> _EXTRAIT CITÉ_:
Il y a beaucoup de curiosités à visiter à Laval (Mayenne) et je suis loin d’avoir tout vu. Il me faudra revenir pour découvrir le fonctionnement d’un véritable bateau-lavoir (classé monument historique) sur la rivière. Ou pour visiter le musée des Sciences et les Bains-Douches. Sans compter les attraits de plusieurs points dans les alentours comme le parc Echologia, la fromagerie d’Entrammes, l’abbaye du Port-du-Salut et celle de Clairmont.
Deux des fondamentaux sont la visite de la vieille ville et celle du MANAS, le Musée d’Art Naïf et d’Arts Singuliers, et je peux cocher ces cases.
Commençons par la visite du centre historique depuis la place de la Tremoille jusqu’au jardin de la Perinne avec Anne-Laure, guide de l'Office de tourisme. Le Musée fera l’objet d’un article spécifique.
Attendez-vous à une ville qui grimpe. La grande rue est bordée par les plus anciennes maisons. La plus vieille, aux numéros 26-28, bâtie au XV° est aussi une des plus anciennes de l'Ouest de la France. On l'appelle la maison du Pou volant, en raison de son rôle de refuge pour les personnes nécessiteuses au XIX° siècle.
Sa pente lui valut le surnom de La montagne au Moyen-Age et Napoléon ne voulut pas que ses soldats atteignent la ville en y passant. Il fallait alors trente bonnes minutes pour traverser Laval. Soyez prudents. Ses pavés la rendent dangereuse par temps de pluie. Je vous suggère de terminer la visite en la descendant pour rejoindre les quais de la Mayenne.
La ville médiévale est construite contre le château, sur le flanc d’un coteau qui domine la rive droite de la rivière. Anne-Laure expliqua en premier lieu que le nom d'origine latine, Vallis Guidonis employé aux XIII° et XIV° siècles, signifiant "la vallée de Guy", en référence à Guy Ier, le premier seigneur de Laval, constructeur du (vieux) château en 1020. Il donna plus tard le nom de Laval qui est un palindrome, pouvant se lire aussi bien de droite à gauche, ce qui justifie la disposition des pavés en haut de l’escalier du Roquet du Palais où j'ai pris la première photo.
La façade Renaissance du Château Neuf s'étire au bout de la place de la Trémoille. Le nom est un peu trompeur parce que c'est un bâtiment en galerie, près des jardins, conçu pour se promener et recevoir les invités, un peu à l’instar de ce qu’on trouve à Chenonceaux. C'est dans sa longueur que se déployaient les salons des comtes de Laval à partir du XVI°.

> _DONNÉES ENREGISTRÉES_:
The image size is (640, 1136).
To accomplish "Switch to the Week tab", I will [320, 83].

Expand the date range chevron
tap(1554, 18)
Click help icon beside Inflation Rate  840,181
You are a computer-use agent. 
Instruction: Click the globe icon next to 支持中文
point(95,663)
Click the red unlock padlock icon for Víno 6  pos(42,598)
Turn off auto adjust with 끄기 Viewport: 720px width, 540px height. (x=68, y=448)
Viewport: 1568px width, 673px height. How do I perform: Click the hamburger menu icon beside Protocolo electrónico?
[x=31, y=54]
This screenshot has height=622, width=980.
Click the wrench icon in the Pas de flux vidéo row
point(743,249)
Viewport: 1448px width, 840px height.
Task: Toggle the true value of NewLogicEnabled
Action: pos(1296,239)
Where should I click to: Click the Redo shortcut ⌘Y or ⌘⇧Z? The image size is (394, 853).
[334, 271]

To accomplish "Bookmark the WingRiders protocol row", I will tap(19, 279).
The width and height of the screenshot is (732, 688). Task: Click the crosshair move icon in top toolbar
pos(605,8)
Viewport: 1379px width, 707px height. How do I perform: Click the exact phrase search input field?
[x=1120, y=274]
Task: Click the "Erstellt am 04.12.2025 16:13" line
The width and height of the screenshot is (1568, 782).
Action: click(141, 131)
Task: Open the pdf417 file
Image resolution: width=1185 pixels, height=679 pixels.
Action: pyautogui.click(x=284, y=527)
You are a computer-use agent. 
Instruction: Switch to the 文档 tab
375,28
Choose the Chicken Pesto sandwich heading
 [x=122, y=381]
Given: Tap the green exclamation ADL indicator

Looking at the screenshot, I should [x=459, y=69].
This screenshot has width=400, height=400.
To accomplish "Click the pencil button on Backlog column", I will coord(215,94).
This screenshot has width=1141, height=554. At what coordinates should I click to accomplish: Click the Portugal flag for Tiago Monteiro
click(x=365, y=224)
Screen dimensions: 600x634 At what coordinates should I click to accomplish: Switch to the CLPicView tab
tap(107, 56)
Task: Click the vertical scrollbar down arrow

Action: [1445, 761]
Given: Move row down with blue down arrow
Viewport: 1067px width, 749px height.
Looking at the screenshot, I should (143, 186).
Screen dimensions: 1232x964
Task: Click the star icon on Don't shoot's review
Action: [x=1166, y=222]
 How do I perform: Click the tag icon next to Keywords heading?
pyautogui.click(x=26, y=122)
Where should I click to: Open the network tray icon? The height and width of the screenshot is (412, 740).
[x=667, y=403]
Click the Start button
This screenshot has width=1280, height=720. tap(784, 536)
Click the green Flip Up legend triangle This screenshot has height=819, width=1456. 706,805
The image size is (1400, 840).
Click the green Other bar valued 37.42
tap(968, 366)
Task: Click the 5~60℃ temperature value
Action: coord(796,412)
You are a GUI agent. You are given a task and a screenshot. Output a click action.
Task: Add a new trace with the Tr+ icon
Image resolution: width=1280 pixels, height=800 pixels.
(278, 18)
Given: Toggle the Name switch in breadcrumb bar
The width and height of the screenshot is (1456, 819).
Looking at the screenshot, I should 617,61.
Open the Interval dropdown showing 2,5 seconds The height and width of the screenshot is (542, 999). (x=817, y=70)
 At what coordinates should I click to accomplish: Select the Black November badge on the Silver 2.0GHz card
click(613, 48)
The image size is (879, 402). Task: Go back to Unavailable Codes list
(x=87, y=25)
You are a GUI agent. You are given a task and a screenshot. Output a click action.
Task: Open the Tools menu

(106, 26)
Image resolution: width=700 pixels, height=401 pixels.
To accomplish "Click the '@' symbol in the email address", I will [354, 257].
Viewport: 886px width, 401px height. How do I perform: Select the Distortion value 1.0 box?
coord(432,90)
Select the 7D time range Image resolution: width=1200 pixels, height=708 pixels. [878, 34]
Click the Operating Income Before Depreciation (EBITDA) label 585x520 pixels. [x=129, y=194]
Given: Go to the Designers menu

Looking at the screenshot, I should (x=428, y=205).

> _CONSIGNE_:
Relevez tous les lieux que le texte sur Laval mentionne comme restant à découvrir, en ville ou dans les alentours.

> _RÉPONSE_:
- un bateau-lavoir (classé monument historique) sur la rivière
- le musée des Sciences
- les Bains-Douches
- le parc Echologia
- la fromagerie d'Entrammes
- l'abbaye du Port-du-Salut
- l'abbaye de Clairmont